> _Instructions_
(1) In the article on e-learning for medical training in South Sudan, reproduce the passage from "Author(s): Liz Adamson" to "for direct input.", swapping "meeting" for "workshop".
(2) According to the article on e-learning for medical training in South Sudan, what disrupted the planned faculty visits to Juba?
(3) Continue the article on e-learning for medical training in South Sudan from its final sentence.

> _Selected text_
%%

Using e-learning to support the Basic Medical Training programme in South Sudan

Author(s): Liz Adamson

Consultant Paediatrician (Retired), Royal College of Paediatrics and Child Health Lead, UK Intercollegiate South Sudan Support Project

Correspondence to Liz Adamson; [email protected]

This article summarises a meeting that was held in London to discuss ways in which the UK medical community, working through existing networks and/or the medical Royal Colleges, can continue to support medical education in South Sudan.  In particular, the meeting focussed on the potential for the use of e-learning to enable continuing support during the current difficulties that are reducing the options for direct input.



As the Postgraduate Dean of Postgraduate Education Professor Rich Bregazzi outlined in his article in the May 2015 edition of SSMJ, a two-year programme of postgraduate Basic Medical Training (BMT) has now re-started in Juba.  This entails supervised and evaluated clinical practice supported by a programme of formal lectures and tutorials. An intercollegiate group of the UK medical Royal Colleges was formed to support the senior doctors and teaching staff in South Sudan in developing and delivering this curriculum.  The support programme was intended to be based on faculty visits to Juba but this was disrupted by the crisis that developed in late 2013.

%%

[Saved entries]
%%

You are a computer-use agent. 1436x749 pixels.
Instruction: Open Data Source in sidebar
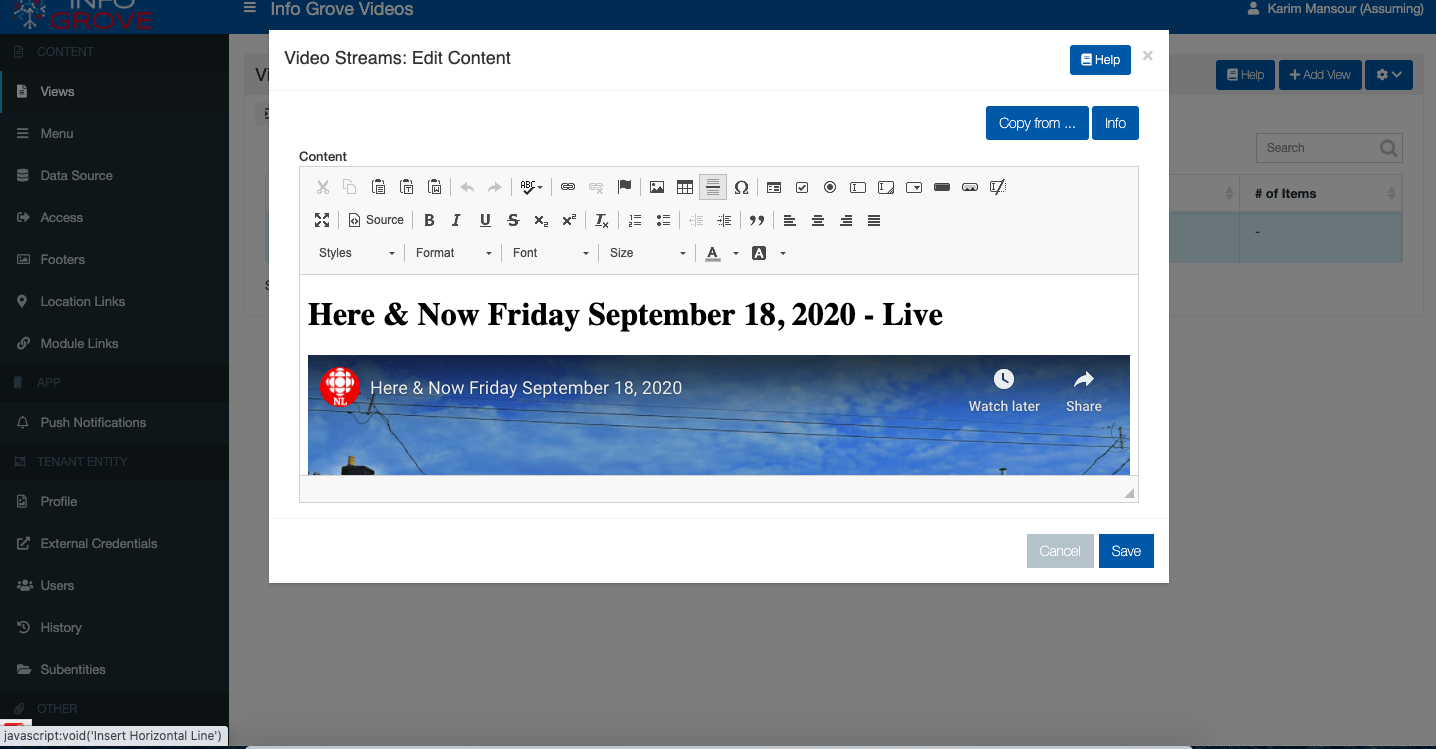[x=76, y=175]
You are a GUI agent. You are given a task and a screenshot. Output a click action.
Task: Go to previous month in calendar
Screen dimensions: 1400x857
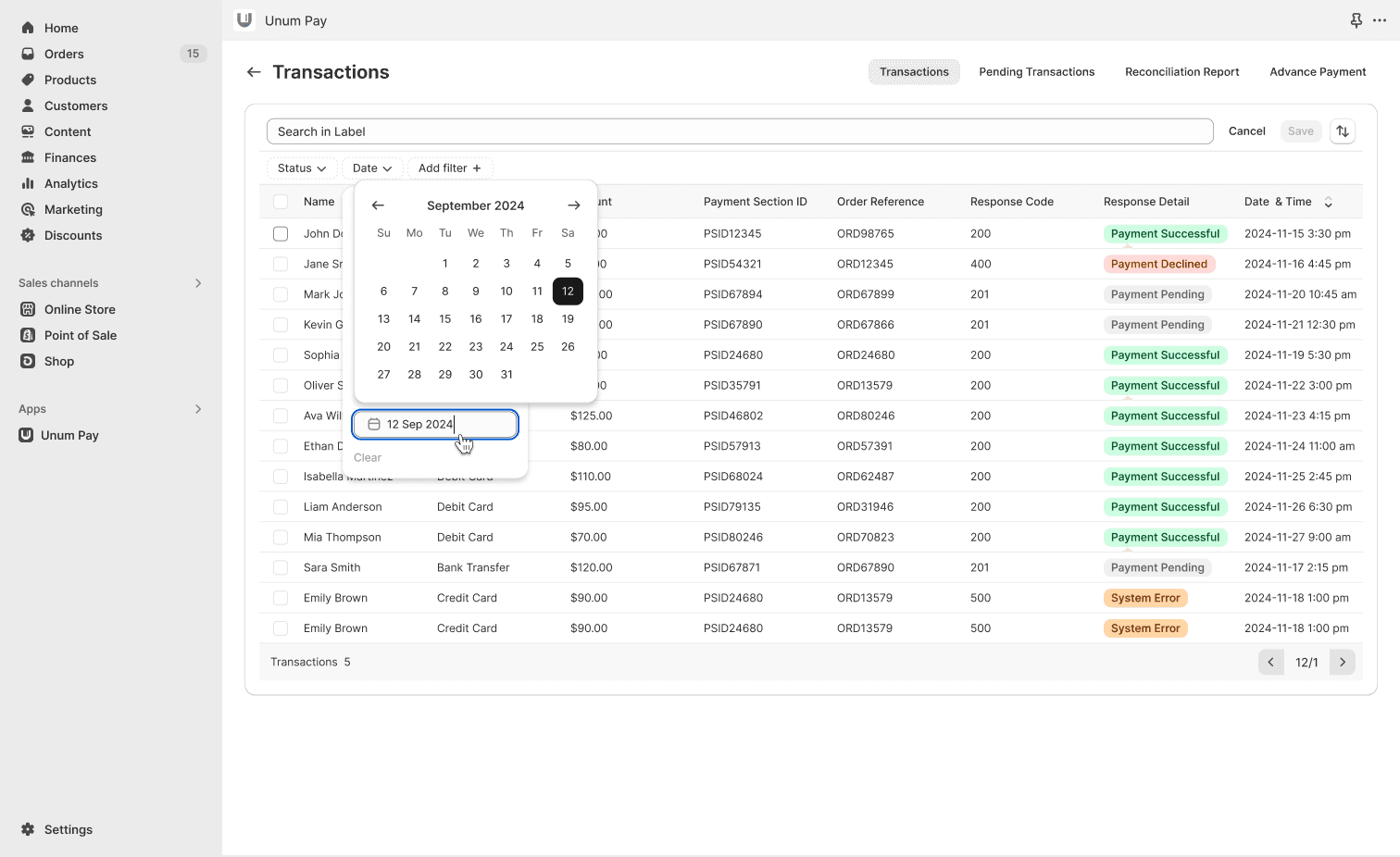(x=378, y=205)
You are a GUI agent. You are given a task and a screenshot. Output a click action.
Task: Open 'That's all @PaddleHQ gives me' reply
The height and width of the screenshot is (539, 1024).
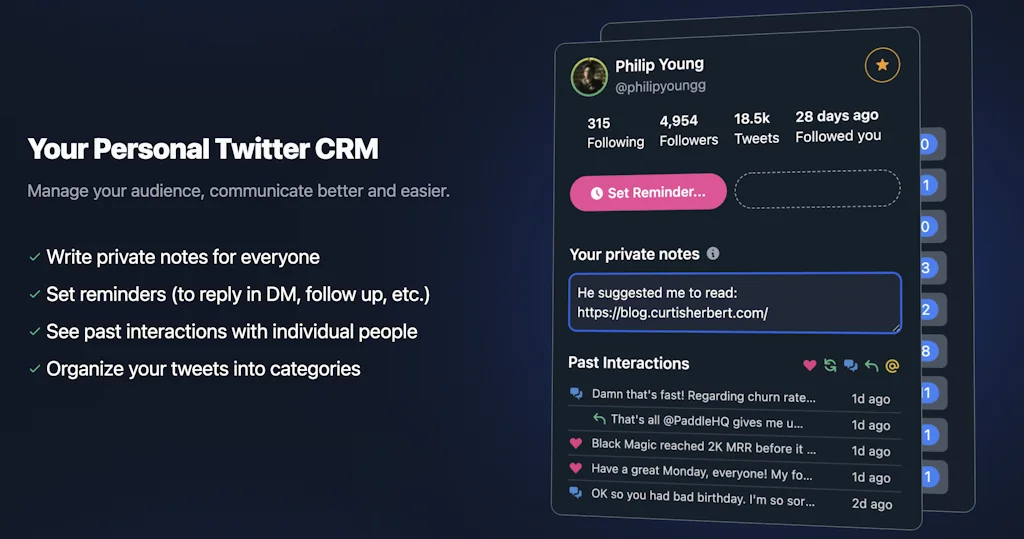click(713, 420)
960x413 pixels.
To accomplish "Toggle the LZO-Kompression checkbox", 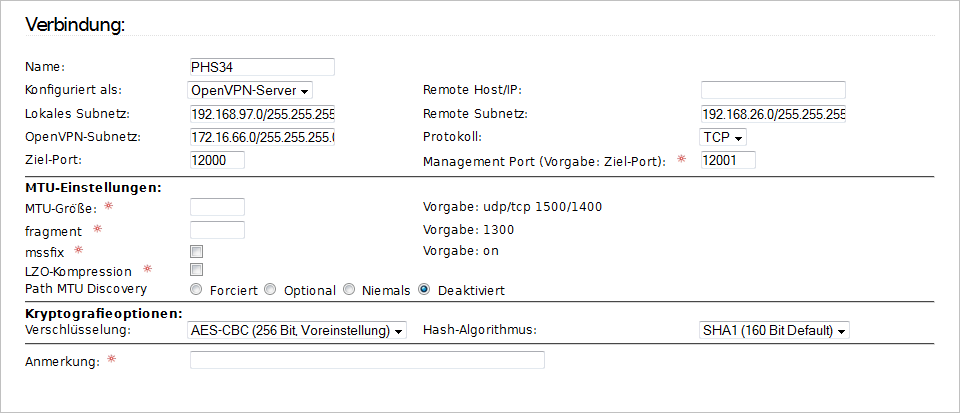I will [197, 270].
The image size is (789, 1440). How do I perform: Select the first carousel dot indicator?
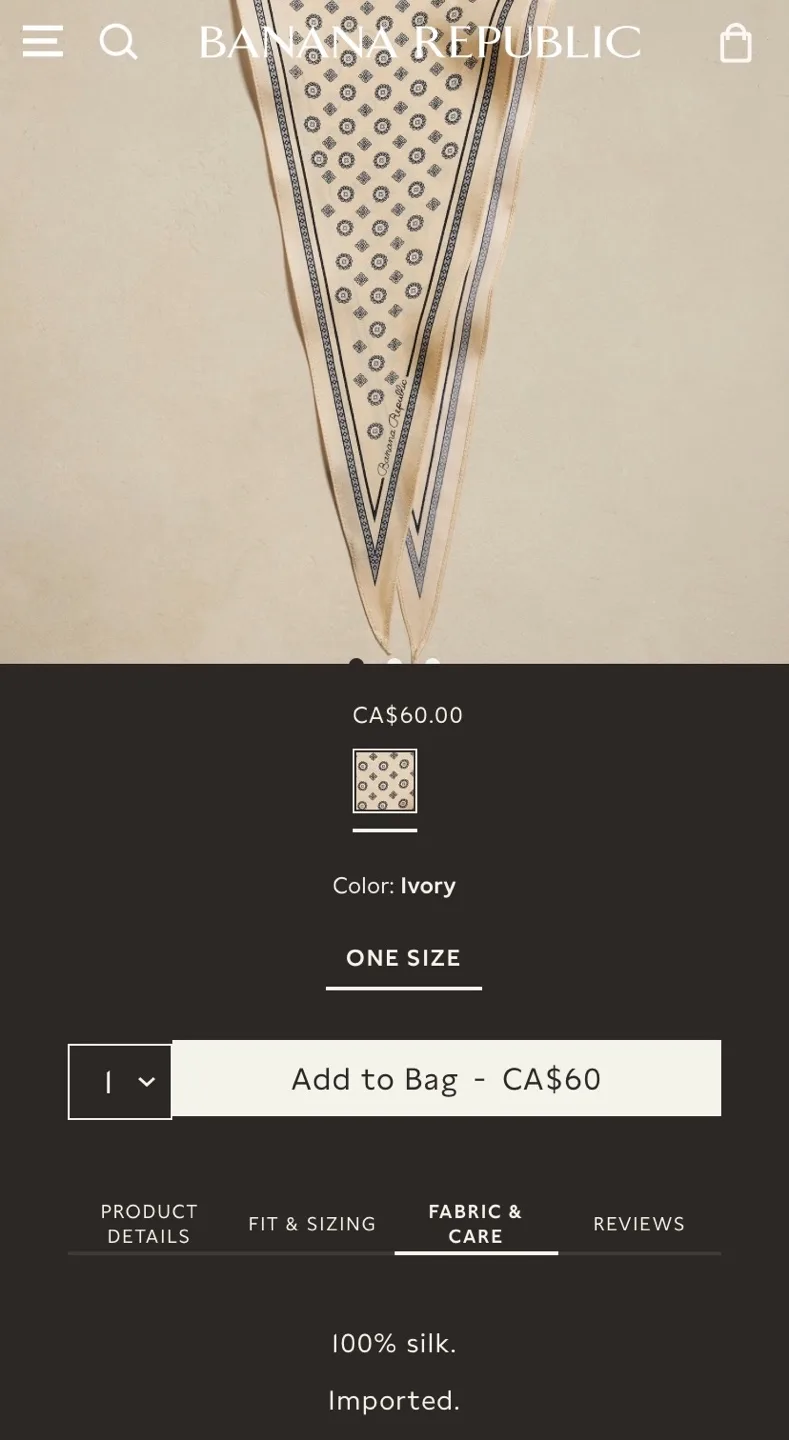pos(356,663)
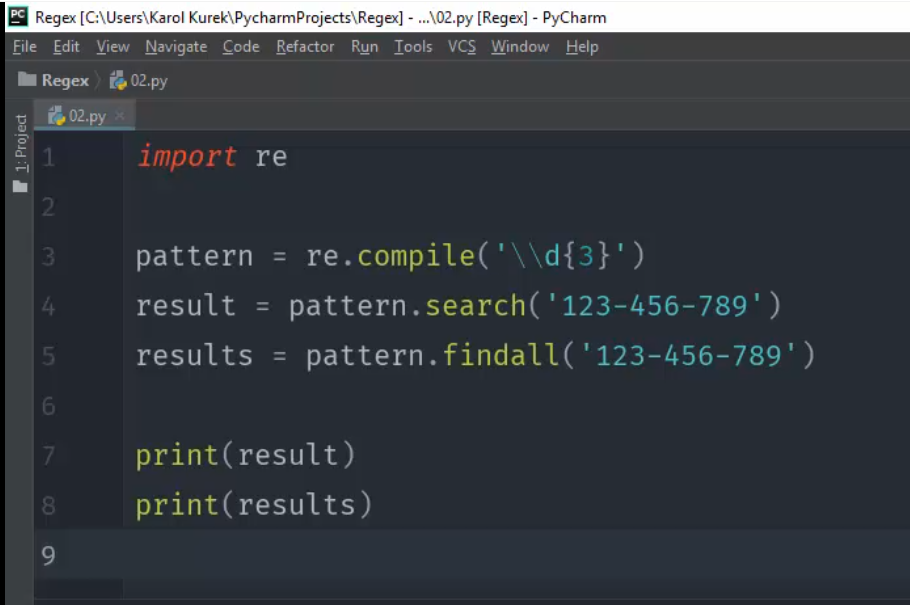Open the Edit menu
Image resolution: width=910 pixels, height=605 pixels.
(66, 47)
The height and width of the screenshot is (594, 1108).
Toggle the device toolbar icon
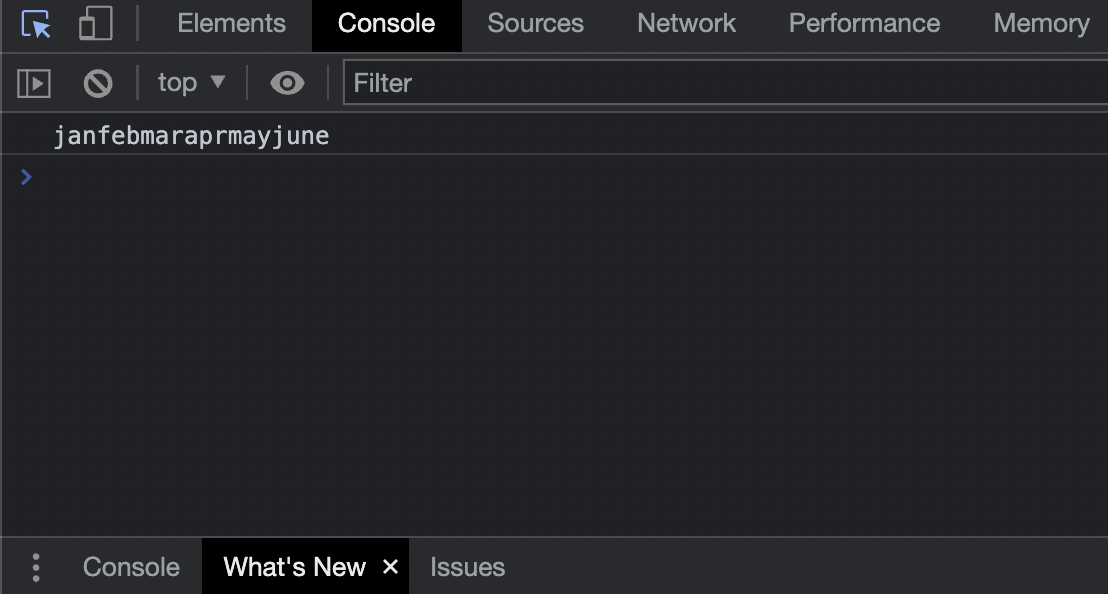click(x=96, y=23)
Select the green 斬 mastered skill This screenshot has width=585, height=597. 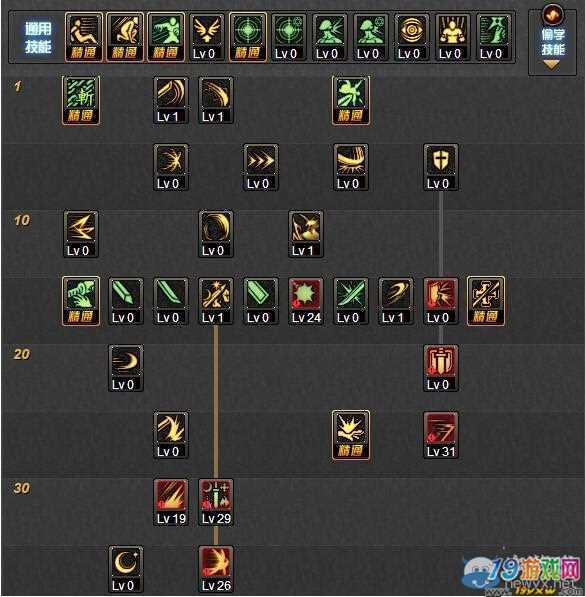tap(81, 101)
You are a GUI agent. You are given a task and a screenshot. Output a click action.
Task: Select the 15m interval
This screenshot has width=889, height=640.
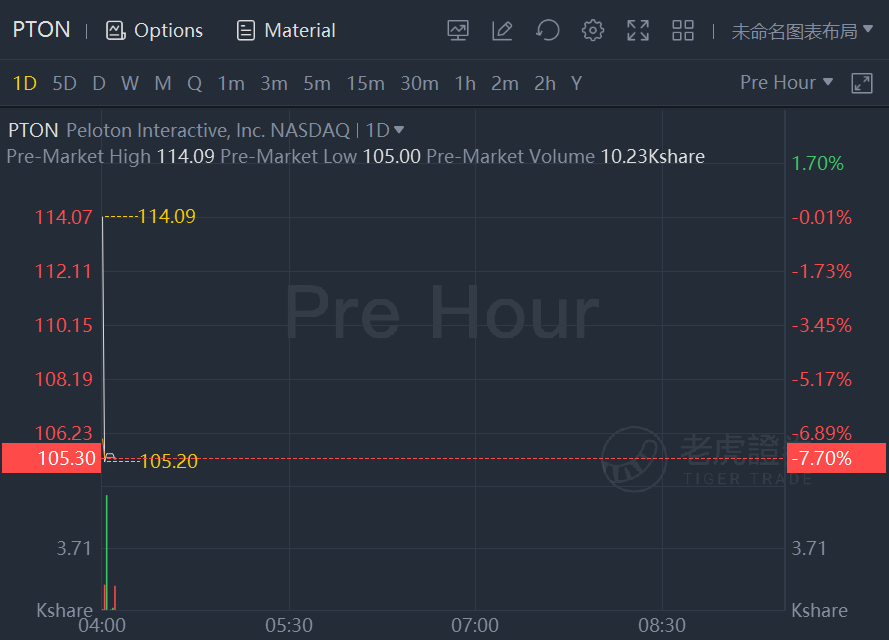pos(365,83)
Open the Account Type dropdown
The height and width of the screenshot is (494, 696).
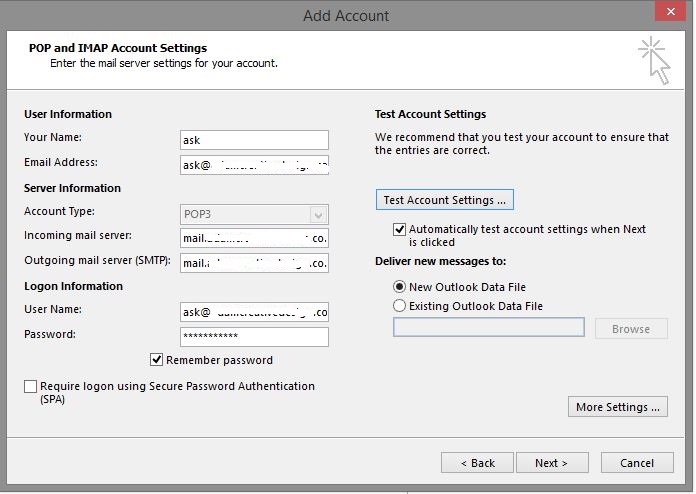[318, 214]
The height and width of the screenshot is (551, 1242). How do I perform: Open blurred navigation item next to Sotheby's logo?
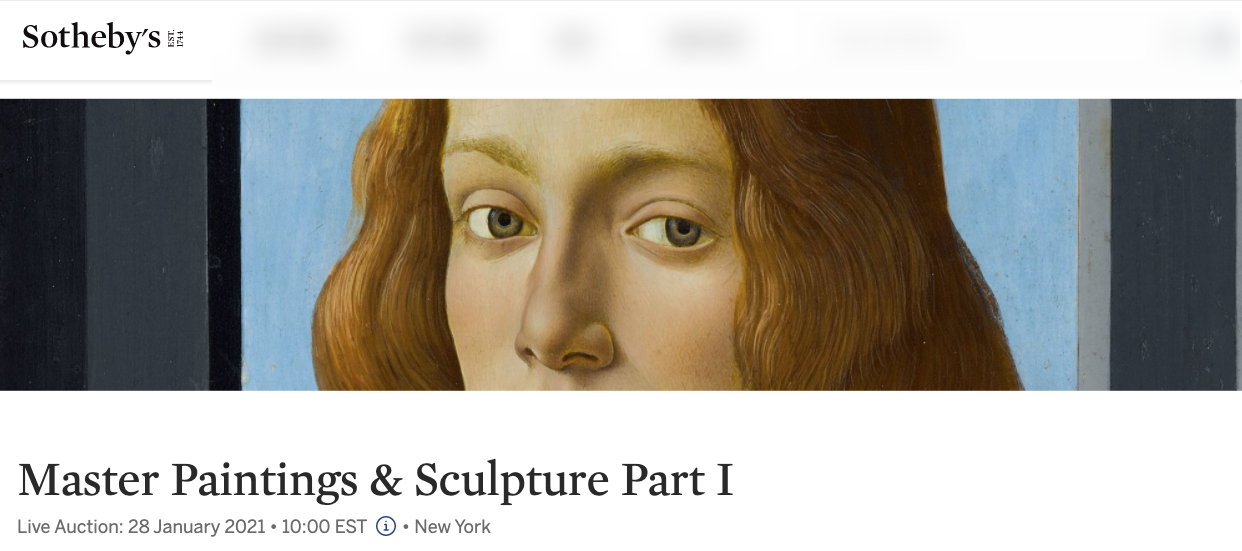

%%

> _List of answers_
(1)
Author(s): Liz Adamson

Consultant Paediatrician (Retired), Royal College of Paediatrics and Child Health Lead, UK Intercollegiate South Sudan Support Project

Correspondence to Liz Adamson; [email protected]

This article summarises a workshop that was held in London to discuss ways in which the UK medical community, working through existing networks and/or the medical Royal Colleges, can continue to support medical education in South Sudan.  In particular, the workshop focussed on the potential for the use of e-learning to enable continuing support during the current difficulties that are reducing the options for direct input.

(2) The crisis that developed in late 2013.

(3)
The group has continued to communicate since December 2013 and has been made aware of the considerable work that has been undertaken in Juba in developing the Postgraduate Medical Education Centre (PGMEC), which has included the development of internet and intranet access.  It was therefore felt that the time was right to explore how interested medical parties in the UK could now support BMT in South Sudan using e-learning options.


Although having no particular expertise in the technicalities of e-learning, the author (LA) agreed to convene a meeting of individuals who could further this project and eight people met in London on 5th June 2015.  The individuals included Royal College representatives as well as people who had been involved in developing the formal BMT lecture curriculum, in developing on-line resources for the undergraduate programme and who had particular expertise in e-learning.  Other interested parties who were not able to attend the meeting but have expressed an interest in providing ongoing support have been circulated with the notes of the meeting.

Professor Bregazzi was present and was able to provide a briefing on the current situation in the South Sudan.  All attendees were impressed by the work that has been undertaken and were very positively encouraged to hear that the PGMEC is now well appointed and is due to be opened in 2015.  The IT and internet facilities are impressive and, although there was some discussion about the width of broadband available and whether this is currently adequate to support live on-line streaming and it is certainly the case that further improvements could well be of benefit, they are certainly adequate to be able to support good quality postgraduate education.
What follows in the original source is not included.